_What to produce_
Take from the records below each line that holds "pixel".

[Records from a data source]
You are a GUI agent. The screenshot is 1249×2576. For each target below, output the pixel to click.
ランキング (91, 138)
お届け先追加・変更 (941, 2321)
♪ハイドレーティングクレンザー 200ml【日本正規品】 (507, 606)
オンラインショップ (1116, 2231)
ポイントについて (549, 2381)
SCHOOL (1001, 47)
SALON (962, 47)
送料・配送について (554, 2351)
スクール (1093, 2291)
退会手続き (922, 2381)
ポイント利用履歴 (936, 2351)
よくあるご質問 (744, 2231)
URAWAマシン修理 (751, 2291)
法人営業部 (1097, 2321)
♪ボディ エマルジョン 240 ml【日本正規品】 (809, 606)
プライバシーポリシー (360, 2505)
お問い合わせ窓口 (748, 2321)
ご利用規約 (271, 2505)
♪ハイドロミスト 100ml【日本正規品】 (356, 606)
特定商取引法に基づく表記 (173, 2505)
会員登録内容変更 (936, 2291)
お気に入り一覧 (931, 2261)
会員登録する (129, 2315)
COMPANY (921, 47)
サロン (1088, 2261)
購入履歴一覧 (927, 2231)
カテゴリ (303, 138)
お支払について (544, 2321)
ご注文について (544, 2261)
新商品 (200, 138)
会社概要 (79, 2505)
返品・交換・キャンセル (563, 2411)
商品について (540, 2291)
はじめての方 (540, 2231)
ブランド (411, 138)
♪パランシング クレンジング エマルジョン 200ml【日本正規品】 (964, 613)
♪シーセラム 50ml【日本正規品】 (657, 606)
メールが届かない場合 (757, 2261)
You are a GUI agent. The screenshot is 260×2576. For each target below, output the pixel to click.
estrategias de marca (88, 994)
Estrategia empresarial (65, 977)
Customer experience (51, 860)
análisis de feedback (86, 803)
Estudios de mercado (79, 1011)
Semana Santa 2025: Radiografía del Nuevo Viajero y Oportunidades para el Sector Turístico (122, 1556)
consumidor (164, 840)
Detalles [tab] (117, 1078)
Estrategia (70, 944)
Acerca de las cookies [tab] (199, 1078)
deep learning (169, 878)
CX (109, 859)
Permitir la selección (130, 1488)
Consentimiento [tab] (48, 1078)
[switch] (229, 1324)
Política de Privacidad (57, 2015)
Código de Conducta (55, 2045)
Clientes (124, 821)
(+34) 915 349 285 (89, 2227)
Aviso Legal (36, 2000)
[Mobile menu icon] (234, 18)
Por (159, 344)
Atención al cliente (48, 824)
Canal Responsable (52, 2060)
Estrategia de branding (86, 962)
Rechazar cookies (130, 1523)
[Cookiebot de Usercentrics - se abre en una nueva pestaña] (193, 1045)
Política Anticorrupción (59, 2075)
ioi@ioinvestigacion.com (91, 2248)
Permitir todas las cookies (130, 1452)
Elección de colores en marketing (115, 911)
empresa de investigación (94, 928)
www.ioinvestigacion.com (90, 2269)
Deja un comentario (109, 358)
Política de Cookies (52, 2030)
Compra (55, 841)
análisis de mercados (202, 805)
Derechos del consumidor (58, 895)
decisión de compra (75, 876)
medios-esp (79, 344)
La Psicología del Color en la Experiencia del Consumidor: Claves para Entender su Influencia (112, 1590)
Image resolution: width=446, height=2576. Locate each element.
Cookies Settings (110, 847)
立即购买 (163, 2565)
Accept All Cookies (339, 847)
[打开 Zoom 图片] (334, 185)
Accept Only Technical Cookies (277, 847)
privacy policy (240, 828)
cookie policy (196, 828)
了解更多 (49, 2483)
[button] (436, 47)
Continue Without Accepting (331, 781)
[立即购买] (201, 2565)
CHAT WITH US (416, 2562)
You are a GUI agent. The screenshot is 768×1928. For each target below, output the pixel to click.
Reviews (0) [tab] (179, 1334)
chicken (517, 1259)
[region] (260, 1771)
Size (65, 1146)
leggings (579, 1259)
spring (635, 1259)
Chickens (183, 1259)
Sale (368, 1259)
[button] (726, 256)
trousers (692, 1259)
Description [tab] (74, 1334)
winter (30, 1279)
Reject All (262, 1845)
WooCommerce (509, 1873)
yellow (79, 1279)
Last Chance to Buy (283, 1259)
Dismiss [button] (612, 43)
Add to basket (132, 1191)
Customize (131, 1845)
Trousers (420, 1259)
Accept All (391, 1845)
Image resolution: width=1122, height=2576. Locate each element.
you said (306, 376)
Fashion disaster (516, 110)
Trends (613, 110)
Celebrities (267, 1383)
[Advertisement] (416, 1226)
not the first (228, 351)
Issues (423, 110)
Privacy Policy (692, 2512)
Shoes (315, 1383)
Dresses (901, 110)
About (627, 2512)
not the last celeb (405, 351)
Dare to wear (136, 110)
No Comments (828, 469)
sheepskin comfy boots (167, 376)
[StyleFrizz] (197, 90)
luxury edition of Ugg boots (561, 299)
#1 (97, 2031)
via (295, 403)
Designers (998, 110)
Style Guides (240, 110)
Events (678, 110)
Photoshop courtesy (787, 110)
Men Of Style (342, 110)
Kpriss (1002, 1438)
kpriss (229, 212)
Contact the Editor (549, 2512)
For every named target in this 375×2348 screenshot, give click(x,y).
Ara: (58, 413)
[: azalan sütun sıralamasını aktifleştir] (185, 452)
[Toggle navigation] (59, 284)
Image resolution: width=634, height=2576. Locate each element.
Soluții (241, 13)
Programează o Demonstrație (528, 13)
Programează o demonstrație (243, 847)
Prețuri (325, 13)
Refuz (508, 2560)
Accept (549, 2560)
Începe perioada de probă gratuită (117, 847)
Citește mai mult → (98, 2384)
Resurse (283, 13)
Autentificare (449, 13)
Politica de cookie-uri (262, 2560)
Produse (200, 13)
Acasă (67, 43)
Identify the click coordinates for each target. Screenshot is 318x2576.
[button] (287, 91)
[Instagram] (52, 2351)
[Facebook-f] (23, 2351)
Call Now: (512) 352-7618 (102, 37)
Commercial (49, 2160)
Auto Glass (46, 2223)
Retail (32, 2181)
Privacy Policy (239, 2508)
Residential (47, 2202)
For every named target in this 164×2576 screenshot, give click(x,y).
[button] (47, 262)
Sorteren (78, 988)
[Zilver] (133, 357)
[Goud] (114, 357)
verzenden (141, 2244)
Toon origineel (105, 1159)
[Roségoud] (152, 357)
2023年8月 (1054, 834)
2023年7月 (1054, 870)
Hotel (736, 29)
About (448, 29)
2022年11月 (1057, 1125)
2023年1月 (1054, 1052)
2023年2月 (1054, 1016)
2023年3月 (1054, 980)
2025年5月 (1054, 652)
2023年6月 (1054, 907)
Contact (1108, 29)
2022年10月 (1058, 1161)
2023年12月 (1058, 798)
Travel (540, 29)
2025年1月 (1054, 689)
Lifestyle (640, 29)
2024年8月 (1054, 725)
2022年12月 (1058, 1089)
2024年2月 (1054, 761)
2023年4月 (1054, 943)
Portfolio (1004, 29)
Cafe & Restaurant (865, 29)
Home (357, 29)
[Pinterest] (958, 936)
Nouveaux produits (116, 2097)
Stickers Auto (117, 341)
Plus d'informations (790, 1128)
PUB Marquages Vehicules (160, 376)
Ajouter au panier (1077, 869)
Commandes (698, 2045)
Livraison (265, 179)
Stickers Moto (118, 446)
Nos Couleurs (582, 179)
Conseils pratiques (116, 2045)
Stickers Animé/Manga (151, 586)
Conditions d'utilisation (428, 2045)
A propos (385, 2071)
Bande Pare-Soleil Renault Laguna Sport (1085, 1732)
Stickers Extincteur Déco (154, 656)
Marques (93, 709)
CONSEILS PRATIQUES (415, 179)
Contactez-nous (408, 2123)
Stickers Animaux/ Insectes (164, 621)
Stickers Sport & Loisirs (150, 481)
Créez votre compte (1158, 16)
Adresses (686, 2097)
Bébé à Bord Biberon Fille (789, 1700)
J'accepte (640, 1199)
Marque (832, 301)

_Result of the task_
You are a GUI agent. The screenshot is 1249×2576. For each target below, output the pixel to click.
You are a GUI agent. The screenshot is 260×2576. For each target below, output the pixel to click.
You are a GUI agent. The screenshot is 768×1928. For each target below, output the pixel to click.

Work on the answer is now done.